Missing User Warnings

Medium
Confidence
93% confidence
Finding
Automatic posting to Discord without an explicit warning about ongoing network transmission is a real security and privacy issue because users may assume all processing and outputs remain local. Scheduled background transmission can leak generated images, dates, locations, prompts, or associated metadata to a third-party platform on a recurring basis without sufficient transparency.

Missing User Warnings

Medium
Confidence
83% confidence
Finding
User prompts are sent over plain HTTP to `192.168.4.95:8188`, so anyone with access to the local network segment could potentially observe or tamper with prompt contents and server responses.

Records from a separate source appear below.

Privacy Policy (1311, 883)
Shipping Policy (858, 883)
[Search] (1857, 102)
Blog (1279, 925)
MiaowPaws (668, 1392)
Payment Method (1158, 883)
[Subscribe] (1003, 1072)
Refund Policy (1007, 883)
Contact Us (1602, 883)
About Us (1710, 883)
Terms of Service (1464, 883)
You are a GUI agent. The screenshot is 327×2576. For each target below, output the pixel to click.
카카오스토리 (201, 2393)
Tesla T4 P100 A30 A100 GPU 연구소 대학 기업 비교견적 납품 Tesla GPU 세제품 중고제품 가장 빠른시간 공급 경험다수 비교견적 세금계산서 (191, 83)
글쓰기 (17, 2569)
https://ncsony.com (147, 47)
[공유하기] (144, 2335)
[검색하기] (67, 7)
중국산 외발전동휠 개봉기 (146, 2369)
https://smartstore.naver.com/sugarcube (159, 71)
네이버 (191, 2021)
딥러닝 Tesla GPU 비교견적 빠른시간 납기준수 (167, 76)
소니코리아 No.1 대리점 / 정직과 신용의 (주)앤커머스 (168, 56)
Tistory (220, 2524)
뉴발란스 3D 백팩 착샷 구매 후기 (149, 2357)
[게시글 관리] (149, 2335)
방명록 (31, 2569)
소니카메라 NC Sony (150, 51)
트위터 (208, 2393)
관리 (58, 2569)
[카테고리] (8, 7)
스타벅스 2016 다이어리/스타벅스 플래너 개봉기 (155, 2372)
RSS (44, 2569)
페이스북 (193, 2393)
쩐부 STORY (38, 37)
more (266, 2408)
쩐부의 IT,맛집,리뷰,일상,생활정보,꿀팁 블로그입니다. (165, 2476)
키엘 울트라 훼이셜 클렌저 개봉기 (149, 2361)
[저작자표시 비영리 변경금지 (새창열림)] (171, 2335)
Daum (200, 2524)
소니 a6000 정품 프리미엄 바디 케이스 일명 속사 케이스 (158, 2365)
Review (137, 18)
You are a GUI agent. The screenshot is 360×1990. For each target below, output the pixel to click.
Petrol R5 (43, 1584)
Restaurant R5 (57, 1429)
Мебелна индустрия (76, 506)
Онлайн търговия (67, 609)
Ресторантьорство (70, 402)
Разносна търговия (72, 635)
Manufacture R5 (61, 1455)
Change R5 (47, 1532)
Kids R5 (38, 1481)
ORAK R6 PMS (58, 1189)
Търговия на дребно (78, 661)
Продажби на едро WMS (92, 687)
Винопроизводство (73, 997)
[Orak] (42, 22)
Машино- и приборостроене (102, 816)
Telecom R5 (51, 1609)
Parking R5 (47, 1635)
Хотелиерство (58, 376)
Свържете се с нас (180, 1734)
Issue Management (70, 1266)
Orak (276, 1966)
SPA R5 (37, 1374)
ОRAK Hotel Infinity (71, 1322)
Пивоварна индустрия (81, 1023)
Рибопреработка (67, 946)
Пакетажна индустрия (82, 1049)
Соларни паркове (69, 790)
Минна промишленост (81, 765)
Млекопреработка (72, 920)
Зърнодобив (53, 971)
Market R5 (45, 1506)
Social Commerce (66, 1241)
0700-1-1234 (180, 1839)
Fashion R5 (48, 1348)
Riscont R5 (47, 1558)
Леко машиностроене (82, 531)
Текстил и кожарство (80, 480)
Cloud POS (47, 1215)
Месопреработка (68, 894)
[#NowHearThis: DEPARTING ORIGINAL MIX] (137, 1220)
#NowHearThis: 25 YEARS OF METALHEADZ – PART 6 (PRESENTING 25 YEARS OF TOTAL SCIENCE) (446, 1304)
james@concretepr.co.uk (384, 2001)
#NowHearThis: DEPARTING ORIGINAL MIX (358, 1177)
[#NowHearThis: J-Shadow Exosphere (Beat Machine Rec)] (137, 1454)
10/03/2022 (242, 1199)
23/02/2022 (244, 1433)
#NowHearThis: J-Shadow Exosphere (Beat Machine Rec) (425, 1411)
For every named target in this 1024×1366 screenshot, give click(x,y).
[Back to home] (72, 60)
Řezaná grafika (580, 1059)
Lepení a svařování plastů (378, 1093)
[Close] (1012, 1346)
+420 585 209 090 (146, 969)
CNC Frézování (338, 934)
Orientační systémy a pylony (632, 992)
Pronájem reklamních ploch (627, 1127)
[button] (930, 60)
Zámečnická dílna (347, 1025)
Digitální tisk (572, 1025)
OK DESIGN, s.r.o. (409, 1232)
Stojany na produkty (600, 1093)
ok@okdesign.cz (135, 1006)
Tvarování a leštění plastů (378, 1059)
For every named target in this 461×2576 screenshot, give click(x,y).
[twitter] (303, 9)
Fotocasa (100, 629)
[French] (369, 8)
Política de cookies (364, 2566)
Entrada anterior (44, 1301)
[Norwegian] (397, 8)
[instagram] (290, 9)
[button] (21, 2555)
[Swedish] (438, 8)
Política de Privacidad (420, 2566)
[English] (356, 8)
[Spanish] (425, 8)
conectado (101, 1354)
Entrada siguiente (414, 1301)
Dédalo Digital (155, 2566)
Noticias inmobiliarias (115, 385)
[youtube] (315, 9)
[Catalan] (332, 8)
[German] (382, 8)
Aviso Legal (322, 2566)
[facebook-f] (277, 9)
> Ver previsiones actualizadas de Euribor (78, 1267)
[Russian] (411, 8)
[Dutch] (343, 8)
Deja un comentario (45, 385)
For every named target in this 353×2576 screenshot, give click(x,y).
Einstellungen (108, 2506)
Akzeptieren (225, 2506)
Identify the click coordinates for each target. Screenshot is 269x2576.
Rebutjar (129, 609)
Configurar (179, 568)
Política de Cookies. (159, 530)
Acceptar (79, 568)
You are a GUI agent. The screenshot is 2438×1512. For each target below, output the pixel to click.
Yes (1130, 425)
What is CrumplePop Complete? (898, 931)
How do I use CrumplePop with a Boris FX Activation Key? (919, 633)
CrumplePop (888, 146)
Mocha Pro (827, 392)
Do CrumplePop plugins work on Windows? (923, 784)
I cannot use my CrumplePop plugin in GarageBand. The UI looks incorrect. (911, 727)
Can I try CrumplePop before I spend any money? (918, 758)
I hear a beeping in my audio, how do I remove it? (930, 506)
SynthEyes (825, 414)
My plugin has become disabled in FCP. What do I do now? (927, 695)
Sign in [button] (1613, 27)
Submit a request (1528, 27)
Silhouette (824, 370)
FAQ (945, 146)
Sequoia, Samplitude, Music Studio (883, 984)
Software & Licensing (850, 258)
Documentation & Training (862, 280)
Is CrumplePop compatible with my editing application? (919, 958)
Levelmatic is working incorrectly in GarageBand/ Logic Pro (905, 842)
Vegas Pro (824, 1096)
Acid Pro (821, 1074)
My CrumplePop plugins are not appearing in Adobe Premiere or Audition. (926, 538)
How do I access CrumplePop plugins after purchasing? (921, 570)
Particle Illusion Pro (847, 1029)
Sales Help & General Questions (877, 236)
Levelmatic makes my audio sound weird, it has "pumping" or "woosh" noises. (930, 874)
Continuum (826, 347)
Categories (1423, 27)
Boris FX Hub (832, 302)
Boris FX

This is especially relevant because prompts may contain sensitive user-provided content, and the script provides no warning, authentication, or transport protection.

Missing User Warnings

Medium
Confidence
92% confidence
Finding
The script appends prompt, event, location, image path, and timestamp data to a long-lived JSONL memory file without any user notice or consent. Even though the current inputs are often public-history themed, prompts or test events may contain user-supplied content, so undisclosed retention can leak private or identifying information and create unnecessary surveillance of usage.

VirusTotal

66/66 vendors flagged this skill as clean.